A Hurewicz-type Theorem for the Dynamic Asymptotic Dimension with Applications to Coarse Geometry and Dynamics

TL;DR

This paper establishes a Hurewicz-type theorem for the dynamic asymptotic dimension, linking it to cohomology, K-theory, and asymptotic dimension of group actions and spaces, with applications to coarse geometry and C*-algebra classification.

Contribution

It introduces a new Hurewicz-type theorem for dynamic asymptotic dimension and explores its implications for group actions, box spaces, and the classification of C*-algebras.

Findings

Dynamic asymptotic dimension is subadditive over group extensions.

Upper bounds on asymptotic dimension of box spaces are established.

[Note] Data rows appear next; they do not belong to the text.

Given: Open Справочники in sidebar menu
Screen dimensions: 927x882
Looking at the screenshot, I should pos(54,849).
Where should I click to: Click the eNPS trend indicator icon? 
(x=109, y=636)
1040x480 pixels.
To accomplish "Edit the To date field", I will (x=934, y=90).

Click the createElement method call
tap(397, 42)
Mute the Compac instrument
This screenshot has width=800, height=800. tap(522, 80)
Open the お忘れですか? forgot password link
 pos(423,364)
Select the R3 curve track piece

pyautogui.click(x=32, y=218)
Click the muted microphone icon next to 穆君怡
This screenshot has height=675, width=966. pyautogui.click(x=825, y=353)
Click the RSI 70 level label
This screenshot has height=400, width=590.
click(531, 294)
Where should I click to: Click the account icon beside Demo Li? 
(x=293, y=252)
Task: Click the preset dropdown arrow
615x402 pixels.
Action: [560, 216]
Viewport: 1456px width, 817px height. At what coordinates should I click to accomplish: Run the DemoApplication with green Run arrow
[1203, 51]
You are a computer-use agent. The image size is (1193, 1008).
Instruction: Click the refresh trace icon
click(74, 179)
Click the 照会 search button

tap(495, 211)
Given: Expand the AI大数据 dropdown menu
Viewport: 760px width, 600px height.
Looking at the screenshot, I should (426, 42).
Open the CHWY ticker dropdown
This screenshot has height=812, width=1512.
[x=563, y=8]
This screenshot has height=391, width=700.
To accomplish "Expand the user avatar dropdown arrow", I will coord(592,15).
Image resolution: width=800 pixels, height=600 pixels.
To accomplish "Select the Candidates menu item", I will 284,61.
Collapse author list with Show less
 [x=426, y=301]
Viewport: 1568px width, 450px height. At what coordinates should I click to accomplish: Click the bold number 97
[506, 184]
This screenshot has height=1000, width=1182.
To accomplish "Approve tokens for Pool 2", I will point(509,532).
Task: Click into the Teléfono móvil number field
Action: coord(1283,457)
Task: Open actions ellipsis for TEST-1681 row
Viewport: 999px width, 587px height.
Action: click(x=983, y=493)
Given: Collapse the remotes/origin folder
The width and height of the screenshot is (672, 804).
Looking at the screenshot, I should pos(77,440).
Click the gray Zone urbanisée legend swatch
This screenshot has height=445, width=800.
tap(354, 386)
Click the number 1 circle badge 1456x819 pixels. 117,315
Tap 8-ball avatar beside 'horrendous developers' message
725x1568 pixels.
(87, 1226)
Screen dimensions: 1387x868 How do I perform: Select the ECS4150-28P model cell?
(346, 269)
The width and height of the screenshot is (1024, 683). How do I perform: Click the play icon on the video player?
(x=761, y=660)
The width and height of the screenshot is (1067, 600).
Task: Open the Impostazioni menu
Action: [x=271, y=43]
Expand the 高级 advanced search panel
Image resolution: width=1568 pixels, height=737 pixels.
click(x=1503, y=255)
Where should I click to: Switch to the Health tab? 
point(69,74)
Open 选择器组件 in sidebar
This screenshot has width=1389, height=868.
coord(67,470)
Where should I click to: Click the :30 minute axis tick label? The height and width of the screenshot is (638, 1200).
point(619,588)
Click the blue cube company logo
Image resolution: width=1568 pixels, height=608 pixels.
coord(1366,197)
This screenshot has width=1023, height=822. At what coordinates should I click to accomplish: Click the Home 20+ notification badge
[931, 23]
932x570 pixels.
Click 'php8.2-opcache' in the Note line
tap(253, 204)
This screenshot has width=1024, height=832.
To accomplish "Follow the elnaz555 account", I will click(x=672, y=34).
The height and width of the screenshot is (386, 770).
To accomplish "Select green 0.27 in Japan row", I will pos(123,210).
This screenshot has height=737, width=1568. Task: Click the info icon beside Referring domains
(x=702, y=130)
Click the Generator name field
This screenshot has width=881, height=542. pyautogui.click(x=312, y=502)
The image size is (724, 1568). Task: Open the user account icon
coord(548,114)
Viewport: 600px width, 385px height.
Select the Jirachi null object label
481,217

Many elementary amenable group actions have finite dynamic asymptotic dimension.

Abstract

We prove a Hurewicz-type theorem for the dynamic asymptotic dimension originally introduced by Guentner, Willett, and Yu. Calculations of (or simply upper bounds on) this dimension are known to have implications related to cohomology of group actions and the K-theory of their transformation group C*-algebras. Moreover, these implications are relevant to the current classification program for C*-algebras. As a corollary of our main theorem, we show the dynamic asymptotic dimension of actions by groups on profinite completions along sequential filtrations by normal subgroups is subadditive over extensions of groups, which shows that many such actions by elementary amenable groups are finite dimensional. We combine this with other novel results relating the dynamic asymptotic dimension of such an action to the asymptotic dimension of a corresponding box space. This allows us to give upper bounds on the asymptotic dimension of many box spaces (including examples from infinitely-many groups with exponential growth) using a generalization of the Hirsch length for elementary amenable groups. For some of these examples, we can also find lower bounds by utilizing the theory of ends of groups.